Depuis le 12 décembre 2025, une avancée majeure a été franchie dans la lutte contre les cancers liés aux papillomavirus humains (HPV). Le vaccin Gardasil 9, autrefois limité au rattrapage jusqu’à 19 ans, est désormais pris en charge par l’Assurance Maladie pour tous les jeunes adultes jusqu’à 26 ans révolus.
En tant que professionnels de santé, nous ne pouvons que saluer cette décision qui renforce l’arsenal préventif contre des pathologies lourdes, dont certaines nécessitent, à terme, des interventions chirurgicales complexes.
Pourquoi cette extension de remboursement est-elle cruciale ?
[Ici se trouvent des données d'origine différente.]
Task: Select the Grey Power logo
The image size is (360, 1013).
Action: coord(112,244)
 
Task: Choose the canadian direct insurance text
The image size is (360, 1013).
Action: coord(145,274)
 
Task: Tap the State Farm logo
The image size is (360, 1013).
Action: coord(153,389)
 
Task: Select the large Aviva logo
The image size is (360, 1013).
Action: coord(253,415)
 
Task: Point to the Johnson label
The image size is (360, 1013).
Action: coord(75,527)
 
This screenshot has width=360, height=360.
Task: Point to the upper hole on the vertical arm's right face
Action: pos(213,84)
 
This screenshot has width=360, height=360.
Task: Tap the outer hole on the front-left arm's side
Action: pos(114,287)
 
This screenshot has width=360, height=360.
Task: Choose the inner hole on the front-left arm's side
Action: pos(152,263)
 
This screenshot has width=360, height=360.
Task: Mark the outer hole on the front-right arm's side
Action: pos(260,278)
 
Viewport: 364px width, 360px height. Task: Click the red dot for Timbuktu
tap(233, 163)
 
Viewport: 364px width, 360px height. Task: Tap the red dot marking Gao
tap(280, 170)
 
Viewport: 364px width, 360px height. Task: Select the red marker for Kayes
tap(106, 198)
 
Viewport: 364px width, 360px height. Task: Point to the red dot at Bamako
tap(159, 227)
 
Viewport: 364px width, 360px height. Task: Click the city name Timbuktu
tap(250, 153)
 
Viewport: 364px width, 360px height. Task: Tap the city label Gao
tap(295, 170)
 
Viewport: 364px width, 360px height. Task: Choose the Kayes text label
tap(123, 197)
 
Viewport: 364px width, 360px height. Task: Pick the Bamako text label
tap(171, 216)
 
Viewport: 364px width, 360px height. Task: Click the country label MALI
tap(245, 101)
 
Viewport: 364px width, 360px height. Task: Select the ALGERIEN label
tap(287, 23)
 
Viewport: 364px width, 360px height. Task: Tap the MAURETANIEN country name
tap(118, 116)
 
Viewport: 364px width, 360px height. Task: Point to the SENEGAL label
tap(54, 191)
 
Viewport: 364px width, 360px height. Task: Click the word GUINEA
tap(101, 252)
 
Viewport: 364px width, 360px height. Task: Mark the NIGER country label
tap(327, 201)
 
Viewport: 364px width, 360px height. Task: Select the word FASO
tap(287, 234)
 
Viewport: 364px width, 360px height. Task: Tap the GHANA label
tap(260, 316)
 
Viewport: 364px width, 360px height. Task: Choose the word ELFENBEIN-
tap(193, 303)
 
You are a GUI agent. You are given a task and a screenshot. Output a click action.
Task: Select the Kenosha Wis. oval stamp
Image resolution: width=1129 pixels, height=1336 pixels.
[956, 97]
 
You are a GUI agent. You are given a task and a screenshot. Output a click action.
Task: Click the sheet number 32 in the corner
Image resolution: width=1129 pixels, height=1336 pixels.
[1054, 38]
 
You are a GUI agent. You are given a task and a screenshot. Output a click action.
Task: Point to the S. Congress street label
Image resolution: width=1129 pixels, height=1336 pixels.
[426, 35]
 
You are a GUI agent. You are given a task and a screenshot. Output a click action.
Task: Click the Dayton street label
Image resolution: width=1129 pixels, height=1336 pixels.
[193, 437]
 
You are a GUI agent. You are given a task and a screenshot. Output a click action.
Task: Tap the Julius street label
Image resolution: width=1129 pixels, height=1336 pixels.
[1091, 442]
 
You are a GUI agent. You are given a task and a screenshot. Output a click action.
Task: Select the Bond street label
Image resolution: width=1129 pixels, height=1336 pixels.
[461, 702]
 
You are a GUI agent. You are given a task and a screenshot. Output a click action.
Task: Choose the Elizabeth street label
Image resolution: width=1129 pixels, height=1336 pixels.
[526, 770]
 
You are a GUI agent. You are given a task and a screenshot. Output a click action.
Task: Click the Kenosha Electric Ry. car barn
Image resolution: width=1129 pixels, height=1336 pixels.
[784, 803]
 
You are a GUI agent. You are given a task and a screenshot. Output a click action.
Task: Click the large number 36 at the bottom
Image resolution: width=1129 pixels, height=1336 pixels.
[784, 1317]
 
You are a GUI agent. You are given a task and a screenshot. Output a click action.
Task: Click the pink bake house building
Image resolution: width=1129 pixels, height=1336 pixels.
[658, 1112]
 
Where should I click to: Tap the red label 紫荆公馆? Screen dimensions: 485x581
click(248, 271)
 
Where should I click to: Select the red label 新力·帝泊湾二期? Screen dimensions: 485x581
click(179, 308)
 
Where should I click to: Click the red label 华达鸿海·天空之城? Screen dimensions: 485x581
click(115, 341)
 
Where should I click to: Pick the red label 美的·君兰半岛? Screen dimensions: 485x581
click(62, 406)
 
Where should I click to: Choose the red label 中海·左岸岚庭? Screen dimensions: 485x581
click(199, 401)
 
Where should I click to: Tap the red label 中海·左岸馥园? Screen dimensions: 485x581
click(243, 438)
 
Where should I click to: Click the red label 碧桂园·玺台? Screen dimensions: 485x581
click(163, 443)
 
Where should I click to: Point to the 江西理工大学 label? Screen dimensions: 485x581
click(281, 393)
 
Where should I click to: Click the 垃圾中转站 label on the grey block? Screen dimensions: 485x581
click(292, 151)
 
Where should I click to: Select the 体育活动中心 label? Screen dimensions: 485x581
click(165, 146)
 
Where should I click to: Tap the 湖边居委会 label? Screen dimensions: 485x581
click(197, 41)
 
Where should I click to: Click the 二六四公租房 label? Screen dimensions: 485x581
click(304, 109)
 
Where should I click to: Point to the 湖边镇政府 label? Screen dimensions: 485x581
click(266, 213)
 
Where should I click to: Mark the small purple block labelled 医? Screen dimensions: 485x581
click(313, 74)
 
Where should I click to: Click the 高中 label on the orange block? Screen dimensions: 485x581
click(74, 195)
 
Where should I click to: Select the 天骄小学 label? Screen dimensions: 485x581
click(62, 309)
Les infections par le HPV sont extrêmement fréquentes dès le début de la vie sexuelle. Si l’organisme parvient souvent à éliminer le virus naturellement, ce dernier reste responsable chaque année en France de :
- Environ 6 400 nouveaux cas de cancers (col de l’utérus, anus, ORL, etc.).
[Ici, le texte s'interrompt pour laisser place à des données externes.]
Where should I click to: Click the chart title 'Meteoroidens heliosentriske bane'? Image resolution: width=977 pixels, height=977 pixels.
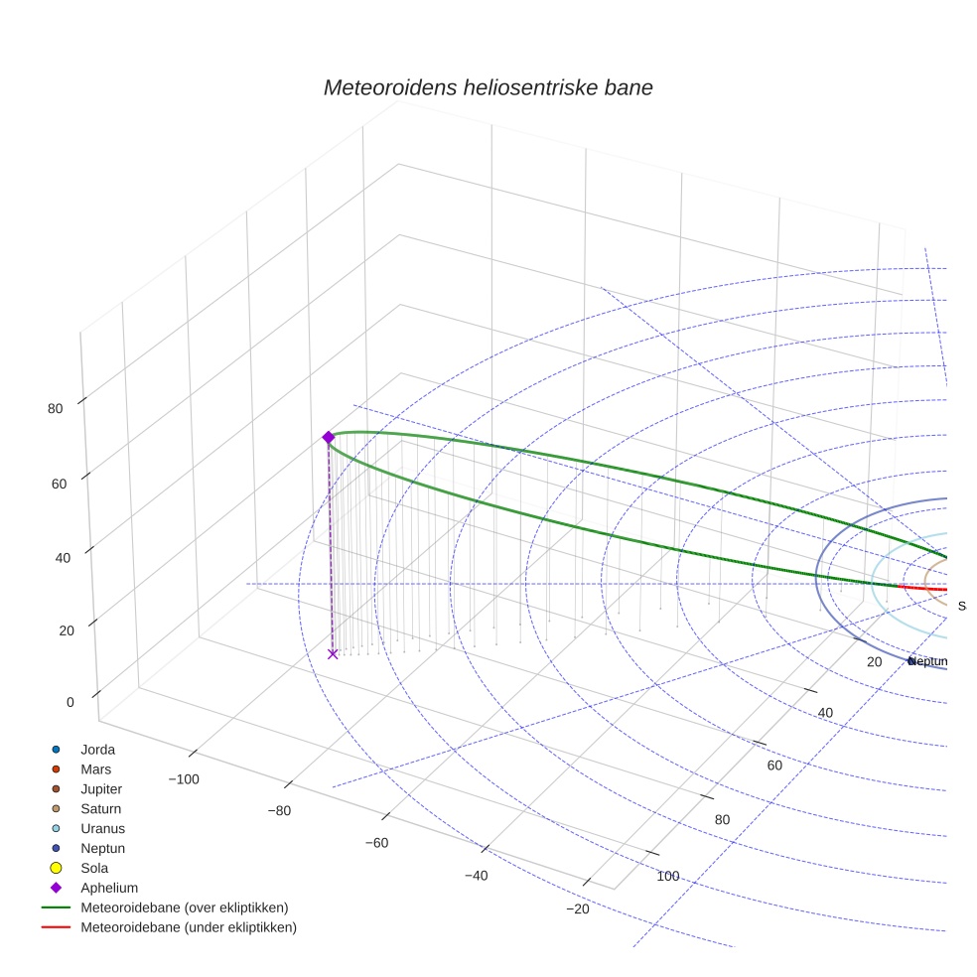click(x=488, y=87)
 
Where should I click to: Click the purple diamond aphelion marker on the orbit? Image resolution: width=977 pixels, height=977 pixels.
click(x=329, y=437)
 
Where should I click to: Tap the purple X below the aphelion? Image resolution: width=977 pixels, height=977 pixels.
click(x=333, y=653)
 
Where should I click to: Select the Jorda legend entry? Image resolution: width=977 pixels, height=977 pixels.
click(x=97, y=750)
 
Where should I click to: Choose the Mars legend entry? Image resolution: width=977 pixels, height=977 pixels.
click(x=95, y=769)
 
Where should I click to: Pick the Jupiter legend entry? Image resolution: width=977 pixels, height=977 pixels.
click(x=101, y=789)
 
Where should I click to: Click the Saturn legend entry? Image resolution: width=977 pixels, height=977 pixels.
click(x=100, y=809)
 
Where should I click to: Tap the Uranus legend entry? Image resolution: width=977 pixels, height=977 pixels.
click(x=102, y=829)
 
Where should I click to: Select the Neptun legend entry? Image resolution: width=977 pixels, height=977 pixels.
click(x=102, y=849)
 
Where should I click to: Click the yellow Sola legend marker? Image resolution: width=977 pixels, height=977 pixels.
click(x=57, y=868)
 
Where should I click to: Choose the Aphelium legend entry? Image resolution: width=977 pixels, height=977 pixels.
click(x=108, y=888)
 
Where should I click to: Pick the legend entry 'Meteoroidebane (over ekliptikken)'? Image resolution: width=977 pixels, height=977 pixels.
click(x=185, y=907)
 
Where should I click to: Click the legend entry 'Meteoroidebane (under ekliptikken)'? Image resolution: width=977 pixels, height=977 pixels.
click(x=189, y=927)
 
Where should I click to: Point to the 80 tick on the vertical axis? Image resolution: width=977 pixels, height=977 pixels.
click(x=56, y=408)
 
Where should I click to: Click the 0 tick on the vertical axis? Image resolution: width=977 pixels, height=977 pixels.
click(x=70, y=702)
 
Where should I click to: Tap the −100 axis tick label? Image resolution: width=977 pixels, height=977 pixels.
click(x=184, y=778)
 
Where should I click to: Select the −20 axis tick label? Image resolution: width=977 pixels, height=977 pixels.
click(x=578, y=909)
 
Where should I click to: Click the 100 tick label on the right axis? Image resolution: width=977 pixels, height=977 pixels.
click(x=667, y=876)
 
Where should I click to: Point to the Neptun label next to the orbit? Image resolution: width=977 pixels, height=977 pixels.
click(x=928, y=661)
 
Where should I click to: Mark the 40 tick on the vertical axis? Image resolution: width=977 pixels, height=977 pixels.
click(x=63, y=557)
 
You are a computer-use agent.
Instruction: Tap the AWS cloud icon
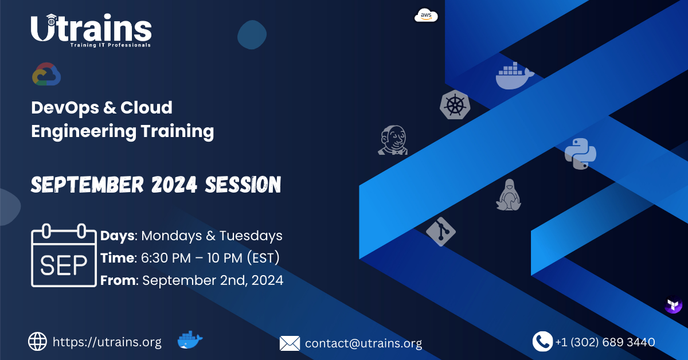pos(426,16)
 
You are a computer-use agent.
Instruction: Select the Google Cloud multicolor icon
pos(46,75)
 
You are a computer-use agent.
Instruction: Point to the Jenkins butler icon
pos(393,140)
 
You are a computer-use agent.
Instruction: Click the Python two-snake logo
pos(580,153)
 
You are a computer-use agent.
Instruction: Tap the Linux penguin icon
pos(508,195)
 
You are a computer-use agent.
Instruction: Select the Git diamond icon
pos(440,232)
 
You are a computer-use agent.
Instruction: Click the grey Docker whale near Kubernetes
pos(514,77)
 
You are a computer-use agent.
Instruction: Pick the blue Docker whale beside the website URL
pos(190,341)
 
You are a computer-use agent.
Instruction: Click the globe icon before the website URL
pos(38,342)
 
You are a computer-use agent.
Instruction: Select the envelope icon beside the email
pos(290,343)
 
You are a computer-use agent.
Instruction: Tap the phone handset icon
pos(542,342)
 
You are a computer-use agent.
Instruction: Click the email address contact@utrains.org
pos(363,343)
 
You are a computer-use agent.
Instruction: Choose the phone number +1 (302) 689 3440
pos(605,342)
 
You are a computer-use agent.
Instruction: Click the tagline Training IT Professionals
pos(110,45)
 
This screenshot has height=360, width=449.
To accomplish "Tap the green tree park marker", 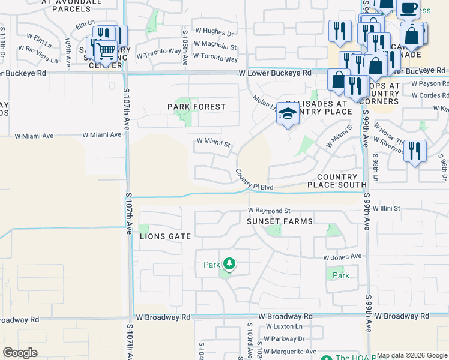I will (228, 264).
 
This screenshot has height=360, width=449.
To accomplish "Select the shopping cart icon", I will (106, 52).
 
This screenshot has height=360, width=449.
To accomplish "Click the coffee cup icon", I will (409, 8).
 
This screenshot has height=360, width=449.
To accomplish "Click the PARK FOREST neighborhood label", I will (197, 107).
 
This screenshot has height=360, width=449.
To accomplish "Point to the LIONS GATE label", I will (165, 236).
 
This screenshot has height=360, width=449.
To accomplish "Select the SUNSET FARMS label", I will (280, 221).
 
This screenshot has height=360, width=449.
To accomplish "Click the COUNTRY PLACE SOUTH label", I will (341, 181).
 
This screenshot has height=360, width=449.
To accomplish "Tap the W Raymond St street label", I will (270, 211).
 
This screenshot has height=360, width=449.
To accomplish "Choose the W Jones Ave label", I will (342, 257).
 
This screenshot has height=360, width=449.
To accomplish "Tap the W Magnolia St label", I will (210, 46).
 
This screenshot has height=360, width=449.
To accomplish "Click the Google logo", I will (20, 353).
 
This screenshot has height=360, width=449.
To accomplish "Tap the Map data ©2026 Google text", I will (411, 355).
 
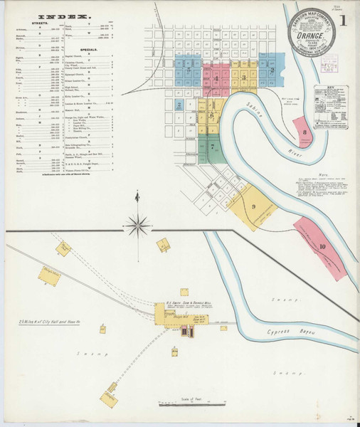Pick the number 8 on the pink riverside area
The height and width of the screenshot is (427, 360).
pos(305,132)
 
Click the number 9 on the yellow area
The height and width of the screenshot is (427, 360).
pos(253,206)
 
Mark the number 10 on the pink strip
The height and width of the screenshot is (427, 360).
pos(322,246)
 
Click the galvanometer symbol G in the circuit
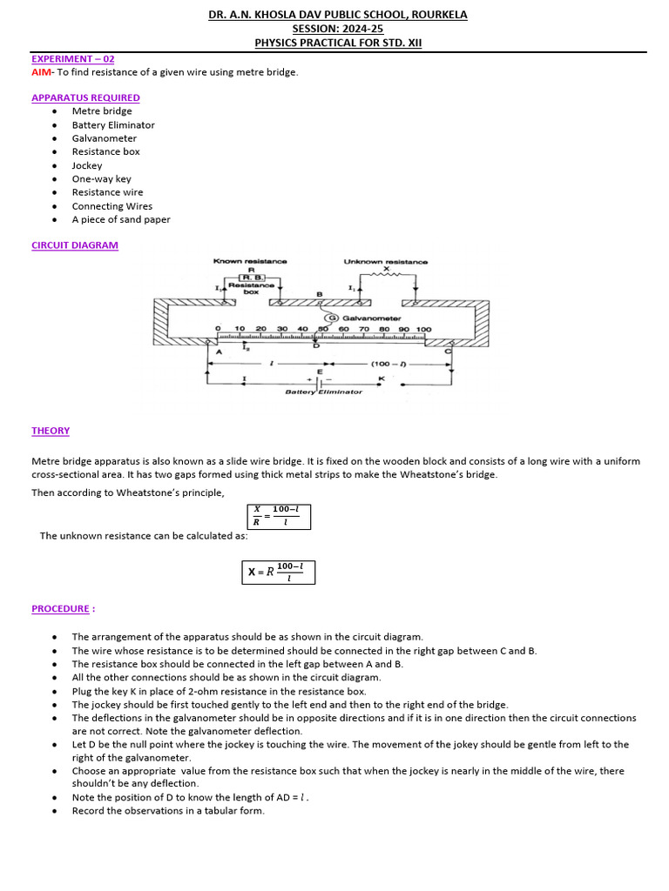(331, 318)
- Près de 35 000 lésions précancéreuses, dont le traitement chirurgical est parfois indispensable pour éviter une évolution maligne.
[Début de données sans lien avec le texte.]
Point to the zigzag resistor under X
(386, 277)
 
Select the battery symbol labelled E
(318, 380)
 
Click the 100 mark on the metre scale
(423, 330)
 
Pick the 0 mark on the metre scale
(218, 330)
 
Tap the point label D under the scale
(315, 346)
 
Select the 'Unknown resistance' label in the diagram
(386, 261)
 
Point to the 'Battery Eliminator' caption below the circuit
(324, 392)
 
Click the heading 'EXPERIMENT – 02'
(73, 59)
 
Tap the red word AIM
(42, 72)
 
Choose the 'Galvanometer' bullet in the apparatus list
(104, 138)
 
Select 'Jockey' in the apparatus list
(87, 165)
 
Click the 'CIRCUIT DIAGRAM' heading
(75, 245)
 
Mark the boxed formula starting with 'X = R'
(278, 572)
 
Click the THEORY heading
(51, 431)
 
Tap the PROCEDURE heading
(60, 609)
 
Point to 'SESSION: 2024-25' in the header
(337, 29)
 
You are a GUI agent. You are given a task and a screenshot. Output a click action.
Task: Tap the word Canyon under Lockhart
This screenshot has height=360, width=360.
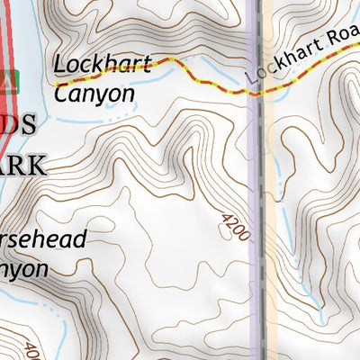94,93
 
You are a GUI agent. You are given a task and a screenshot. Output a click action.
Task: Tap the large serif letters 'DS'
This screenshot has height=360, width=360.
20,126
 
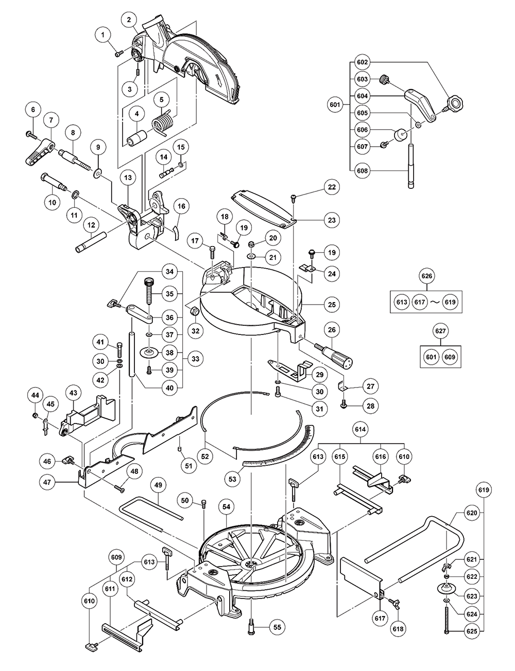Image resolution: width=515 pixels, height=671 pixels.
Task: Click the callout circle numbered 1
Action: click(x=103, y=35)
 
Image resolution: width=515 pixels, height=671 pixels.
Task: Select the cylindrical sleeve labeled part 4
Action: click(x=138, y=139)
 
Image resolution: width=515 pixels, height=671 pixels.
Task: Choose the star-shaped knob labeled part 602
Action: click(x=454, y=104)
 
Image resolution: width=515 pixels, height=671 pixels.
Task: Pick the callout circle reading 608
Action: click(x=363, y=171)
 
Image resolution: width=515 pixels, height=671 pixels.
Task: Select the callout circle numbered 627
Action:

Initialement réservé aux plus jeunes, le remboursement du vaccin s’élargit aujourd’hui pour offrir une « seconde chance » de protection aux jeunes femmes et hommes qui auraient manqué la fenêtre de vaccination durant leur adolescence.
Ce qu’il faut savoir sur le nouveau protocole de rattrapage
Suivant les recommandations de la Haute Autorité de Santé (HAS) publiées en mai 2025, les modalités pour les 19-26 ans sont les suivantes :
- Le schéma vaccinal : Contrairement aux deux doses requises chez les plus jeunes, le rattrapage après 14 ans nécessite 3 injections (à M0, M2 et M6).
- La prise en charge : L’Assurance Maladie rembourse le vaccin à hauteur de 65 %. Le reste est généralement couvert par les mutuelles complémentaires.
- L’accessibilité : Pour faciliter le parcours de soin, la prescription et l’injection peuvent être réalisées par une large palette de professionnels : médecins, chirurgiens, sages-femmes, infirmiers ou pharmaciens.
L’importance de la précocité
Bien que ce remboursement jusqu’à 26 ans soit une excellente nouvelle, la HAS rappelle que la vaccination entre 11 et 14 ans reste la stratégie de référence. À cet âge, l’efficacité immunitaire est optimale et le schéma vaccinal est simplifié (2 doses suffisent).
Il est également important de noter que pour les élèves de 5ème, les campagnes de vaccination en milieu scolaire permettent une prise en charge intégrale (100 %) par l’Assurance Maladie.
Le mot de votre chirurgien
La chirurgie intervient souvent lorsque la prévention a échoué ou n’a pas pu être mise en place. En étendant la protection vaccinale contre le HPV, nous espérons réduire significativement le nombre de patients devant faire face à des lésions précancéreuses ou des cancers évitables.
N’hésitez pas à aborder le sujet lors de votre prochaine consultation pour faire le point sur votre situation ou celle de vos enfants.